[Provided records — start]
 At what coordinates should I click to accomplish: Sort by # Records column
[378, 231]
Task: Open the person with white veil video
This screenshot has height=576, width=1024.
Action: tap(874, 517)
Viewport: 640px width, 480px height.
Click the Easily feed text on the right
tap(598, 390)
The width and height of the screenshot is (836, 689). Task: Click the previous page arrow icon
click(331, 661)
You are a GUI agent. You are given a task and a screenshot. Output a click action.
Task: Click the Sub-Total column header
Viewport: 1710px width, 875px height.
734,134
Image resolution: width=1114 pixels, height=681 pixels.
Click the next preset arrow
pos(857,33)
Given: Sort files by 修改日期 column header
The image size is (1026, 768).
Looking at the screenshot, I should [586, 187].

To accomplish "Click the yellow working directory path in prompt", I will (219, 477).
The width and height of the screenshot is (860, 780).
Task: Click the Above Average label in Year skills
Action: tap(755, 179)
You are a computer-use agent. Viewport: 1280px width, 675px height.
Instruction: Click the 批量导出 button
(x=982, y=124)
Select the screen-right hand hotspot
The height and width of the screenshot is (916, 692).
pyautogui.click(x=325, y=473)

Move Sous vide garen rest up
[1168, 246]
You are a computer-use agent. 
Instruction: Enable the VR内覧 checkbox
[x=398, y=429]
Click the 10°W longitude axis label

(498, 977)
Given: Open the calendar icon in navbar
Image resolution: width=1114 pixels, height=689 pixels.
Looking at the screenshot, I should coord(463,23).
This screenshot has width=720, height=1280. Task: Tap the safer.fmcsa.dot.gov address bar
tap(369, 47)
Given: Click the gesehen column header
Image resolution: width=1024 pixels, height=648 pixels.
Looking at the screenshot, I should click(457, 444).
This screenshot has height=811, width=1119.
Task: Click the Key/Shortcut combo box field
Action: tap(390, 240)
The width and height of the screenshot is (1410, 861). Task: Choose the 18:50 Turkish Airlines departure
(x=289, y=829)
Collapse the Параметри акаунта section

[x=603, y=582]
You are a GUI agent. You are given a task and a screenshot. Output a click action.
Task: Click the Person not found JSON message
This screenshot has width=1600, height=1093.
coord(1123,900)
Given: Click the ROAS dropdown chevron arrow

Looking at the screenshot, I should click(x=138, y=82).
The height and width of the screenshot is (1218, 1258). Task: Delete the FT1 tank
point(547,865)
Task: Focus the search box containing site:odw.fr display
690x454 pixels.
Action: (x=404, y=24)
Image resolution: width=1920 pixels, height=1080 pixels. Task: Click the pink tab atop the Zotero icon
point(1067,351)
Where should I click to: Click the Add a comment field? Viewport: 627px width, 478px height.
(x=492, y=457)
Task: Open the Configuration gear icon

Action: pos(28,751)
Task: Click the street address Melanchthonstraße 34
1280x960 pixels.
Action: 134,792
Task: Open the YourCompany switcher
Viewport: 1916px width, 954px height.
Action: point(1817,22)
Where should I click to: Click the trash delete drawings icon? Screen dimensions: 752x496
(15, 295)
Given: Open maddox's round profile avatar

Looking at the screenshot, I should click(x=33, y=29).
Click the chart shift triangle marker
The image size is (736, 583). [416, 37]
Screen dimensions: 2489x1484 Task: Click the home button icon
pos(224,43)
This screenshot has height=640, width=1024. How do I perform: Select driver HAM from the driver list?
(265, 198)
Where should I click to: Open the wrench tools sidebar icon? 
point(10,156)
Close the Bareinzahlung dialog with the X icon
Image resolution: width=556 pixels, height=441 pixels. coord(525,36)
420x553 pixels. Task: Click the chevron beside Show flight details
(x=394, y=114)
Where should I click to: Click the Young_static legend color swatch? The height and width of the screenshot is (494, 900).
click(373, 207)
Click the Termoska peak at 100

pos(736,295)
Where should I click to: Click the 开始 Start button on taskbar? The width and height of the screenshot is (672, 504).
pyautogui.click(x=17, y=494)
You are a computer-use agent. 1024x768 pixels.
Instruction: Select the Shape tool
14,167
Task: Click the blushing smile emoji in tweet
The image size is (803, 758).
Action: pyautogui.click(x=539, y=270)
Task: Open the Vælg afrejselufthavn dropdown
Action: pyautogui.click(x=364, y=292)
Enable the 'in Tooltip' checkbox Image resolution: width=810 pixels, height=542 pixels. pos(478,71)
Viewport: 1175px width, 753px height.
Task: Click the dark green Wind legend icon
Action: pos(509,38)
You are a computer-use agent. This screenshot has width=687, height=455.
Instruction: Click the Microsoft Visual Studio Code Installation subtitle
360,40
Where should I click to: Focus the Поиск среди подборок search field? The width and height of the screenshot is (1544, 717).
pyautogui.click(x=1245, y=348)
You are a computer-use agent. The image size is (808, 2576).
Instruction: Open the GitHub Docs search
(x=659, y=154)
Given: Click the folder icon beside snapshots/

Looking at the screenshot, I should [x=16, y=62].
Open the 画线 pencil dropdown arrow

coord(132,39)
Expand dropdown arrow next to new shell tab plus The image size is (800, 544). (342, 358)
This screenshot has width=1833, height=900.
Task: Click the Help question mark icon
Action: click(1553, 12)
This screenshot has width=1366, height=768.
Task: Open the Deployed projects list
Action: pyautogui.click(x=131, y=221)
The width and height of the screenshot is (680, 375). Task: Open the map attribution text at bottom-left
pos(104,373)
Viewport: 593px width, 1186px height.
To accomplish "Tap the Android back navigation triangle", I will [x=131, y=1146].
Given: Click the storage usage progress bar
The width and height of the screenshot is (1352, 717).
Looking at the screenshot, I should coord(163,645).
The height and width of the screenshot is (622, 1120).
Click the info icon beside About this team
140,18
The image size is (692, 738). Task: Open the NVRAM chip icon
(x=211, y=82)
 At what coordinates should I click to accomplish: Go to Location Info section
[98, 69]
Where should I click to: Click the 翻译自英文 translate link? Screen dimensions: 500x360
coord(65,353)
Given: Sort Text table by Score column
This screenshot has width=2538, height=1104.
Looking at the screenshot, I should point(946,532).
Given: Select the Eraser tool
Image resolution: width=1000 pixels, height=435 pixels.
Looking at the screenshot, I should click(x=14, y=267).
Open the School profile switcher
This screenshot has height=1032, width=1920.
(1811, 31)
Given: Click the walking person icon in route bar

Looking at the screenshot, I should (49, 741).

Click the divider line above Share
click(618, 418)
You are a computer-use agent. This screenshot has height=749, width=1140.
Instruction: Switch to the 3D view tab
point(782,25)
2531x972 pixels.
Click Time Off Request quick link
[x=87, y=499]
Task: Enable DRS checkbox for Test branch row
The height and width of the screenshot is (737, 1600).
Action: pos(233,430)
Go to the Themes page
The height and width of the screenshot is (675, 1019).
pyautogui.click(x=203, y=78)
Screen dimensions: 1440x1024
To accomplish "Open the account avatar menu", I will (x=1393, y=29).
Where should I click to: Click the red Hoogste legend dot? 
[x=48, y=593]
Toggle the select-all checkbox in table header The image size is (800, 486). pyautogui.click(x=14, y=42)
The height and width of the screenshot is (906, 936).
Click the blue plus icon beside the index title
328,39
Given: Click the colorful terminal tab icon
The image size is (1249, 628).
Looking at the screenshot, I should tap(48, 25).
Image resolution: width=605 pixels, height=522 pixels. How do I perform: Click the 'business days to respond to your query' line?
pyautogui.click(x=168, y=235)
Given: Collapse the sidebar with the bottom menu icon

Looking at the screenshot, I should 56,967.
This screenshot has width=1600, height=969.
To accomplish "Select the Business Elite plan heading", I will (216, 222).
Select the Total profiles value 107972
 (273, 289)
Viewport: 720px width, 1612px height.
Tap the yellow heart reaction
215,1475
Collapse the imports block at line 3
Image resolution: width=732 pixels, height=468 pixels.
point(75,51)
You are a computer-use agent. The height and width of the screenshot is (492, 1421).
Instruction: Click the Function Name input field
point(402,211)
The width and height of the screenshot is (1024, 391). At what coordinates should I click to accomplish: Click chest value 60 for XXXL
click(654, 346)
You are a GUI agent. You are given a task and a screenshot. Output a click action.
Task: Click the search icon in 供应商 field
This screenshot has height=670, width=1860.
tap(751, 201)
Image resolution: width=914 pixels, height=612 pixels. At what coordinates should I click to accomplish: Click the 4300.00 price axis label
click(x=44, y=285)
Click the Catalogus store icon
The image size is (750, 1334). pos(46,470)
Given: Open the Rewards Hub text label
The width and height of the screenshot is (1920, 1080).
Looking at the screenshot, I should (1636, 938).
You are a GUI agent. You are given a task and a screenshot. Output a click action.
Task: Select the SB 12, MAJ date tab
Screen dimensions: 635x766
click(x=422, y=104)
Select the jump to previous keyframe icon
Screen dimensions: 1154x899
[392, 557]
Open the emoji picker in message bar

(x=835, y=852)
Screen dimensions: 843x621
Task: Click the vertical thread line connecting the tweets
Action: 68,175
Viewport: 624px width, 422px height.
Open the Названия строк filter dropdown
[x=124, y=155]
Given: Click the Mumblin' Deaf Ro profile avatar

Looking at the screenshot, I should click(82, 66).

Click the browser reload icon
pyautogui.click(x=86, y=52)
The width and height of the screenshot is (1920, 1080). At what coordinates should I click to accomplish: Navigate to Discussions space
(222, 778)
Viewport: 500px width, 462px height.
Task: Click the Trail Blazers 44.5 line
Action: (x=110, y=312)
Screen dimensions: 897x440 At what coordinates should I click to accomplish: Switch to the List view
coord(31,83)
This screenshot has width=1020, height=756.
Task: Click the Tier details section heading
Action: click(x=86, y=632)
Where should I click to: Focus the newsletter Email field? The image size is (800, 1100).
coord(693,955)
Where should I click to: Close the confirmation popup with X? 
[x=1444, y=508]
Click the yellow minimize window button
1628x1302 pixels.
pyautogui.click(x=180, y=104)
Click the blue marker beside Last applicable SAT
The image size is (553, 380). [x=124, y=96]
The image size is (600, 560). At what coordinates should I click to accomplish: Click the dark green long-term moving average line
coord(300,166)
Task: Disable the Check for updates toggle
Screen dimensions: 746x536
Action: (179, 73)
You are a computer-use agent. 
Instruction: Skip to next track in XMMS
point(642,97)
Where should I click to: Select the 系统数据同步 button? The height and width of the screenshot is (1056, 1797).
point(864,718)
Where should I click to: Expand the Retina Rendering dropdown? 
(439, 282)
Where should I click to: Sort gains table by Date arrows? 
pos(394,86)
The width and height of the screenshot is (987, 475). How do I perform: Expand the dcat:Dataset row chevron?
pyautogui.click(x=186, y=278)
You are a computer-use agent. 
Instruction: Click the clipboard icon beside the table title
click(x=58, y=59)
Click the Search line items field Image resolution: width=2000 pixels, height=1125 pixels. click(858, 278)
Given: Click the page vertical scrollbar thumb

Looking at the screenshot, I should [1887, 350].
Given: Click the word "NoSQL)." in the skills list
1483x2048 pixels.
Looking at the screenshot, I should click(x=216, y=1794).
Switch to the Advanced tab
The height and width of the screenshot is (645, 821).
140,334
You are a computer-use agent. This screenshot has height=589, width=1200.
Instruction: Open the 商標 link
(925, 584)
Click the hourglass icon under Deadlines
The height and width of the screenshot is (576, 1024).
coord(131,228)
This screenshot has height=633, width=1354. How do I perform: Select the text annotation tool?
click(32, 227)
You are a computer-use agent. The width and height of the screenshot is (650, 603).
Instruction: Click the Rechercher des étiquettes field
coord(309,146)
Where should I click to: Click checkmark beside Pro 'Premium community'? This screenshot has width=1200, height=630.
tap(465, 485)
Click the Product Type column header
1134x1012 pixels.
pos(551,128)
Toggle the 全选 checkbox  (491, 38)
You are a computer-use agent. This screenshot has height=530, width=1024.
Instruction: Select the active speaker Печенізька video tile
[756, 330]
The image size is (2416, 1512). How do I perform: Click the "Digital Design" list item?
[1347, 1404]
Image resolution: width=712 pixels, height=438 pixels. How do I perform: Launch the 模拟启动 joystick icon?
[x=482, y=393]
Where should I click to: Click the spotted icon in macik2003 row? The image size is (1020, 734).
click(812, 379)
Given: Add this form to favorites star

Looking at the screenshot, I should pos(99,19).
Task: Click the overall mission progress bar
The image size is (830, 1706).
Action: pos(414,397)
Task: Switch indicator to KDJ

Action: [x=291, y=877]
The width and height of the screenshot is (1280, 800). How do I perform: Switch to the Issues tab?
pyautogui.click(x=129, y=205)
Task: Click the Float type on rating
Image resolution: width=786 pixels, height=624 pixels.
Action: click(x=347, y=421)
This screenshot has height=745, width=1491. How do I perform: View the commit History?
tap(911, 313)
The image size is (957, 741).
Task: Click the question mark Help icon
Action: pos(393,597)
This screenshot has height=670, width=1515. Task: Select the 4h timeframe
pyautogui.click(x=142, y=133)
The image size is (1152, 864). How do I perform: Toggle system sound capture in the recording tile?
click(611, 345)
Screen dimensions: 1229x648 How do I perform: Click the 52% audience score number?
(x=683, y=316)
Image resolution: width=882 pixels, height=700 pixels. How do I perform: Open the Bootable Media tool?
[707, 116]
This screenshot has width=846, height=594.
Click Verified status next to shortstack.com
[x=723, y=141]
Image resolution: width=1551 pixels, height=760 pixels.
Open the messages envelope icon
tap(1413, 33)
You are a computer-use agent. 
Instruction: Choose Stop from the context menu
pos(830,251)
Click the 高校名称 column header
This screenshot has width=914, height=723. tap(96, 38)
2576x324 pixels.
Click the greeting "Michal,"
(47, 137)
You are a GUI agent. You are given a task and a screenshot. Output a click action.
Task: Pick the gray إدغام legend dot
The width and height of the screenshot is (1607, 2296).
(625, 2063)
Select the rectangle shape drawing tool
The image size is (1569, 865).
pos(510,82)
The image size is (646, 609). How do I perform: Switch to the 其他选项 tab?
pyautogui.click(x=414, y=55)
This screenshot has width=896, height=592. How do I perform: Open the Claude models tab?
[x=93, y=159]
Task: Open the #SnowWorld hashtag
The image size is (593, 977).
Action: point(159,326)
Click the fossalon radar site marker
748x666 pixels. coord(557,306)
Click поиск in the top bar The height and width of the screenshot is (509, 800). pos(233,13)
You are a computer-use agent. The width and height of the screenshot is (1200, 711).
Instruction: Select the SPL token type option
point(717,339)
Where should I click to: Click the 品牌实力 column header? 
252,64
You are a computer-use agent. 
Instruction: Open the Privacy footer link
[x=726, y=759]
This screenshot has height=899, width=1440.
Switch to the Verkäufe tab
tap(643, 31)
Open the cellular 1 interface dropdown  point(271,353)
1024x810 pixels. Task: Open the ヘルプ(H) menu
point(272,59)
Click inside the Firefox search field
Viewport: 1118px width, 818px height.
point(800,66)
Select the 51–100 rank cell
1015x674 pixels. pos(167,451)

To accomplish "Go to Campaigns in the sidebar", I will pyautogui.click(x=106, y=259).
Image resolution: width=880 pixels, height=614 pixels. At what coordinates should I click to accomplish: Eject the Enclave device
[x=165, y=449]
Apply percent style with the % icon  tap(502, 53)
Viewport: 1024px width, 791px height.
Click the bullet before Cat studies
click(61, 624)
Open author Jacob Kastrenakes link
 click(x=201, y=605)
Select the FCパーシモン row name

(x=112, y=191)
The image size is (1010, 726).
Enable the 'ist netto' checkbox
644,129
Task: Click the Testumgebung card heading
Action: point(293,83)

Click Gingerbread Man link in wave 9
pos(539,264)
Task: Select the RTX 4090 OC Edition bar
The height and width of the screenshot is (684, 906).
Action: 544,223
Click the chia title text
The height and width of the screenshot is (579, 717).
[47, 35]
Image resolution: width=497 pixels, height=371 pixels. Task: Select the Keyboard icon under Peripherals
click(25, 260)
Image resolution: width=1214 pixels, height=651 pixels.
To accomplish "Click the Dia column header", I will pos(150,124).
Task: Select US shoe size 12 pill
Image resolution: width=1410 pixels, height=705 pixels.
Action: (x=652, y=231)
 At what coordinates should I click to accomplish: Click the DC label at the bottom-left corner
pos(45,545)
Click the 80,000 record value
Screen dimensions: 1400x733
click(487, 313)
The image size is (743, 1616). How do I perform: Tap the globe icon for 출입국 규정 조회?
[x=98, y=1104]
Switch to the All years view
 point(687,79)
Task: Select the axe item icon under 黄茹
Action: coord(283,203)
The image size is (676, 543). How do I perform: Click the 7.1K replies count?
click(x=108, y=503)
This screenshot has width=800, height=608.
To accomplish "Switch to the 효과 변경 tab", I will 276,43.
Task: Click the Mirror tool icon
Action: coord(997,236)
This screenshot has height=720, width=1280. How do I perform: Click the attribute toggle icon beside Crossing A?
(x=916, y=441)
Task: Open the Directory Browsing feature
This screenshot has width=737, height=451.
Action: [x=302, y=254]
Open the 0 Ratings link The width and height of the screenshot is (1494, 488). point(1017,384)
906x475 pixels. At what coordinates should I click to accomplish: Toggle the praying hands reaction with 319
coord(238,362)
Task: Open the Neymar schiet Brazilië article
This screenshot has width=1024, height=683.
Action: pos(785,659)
[Provided records — finish]
| What you need to do |
Please show every line above that includes the word "progress".

| Written solution |
Given: Click the storage usage progress bar
Task: Click the overall mission progress bar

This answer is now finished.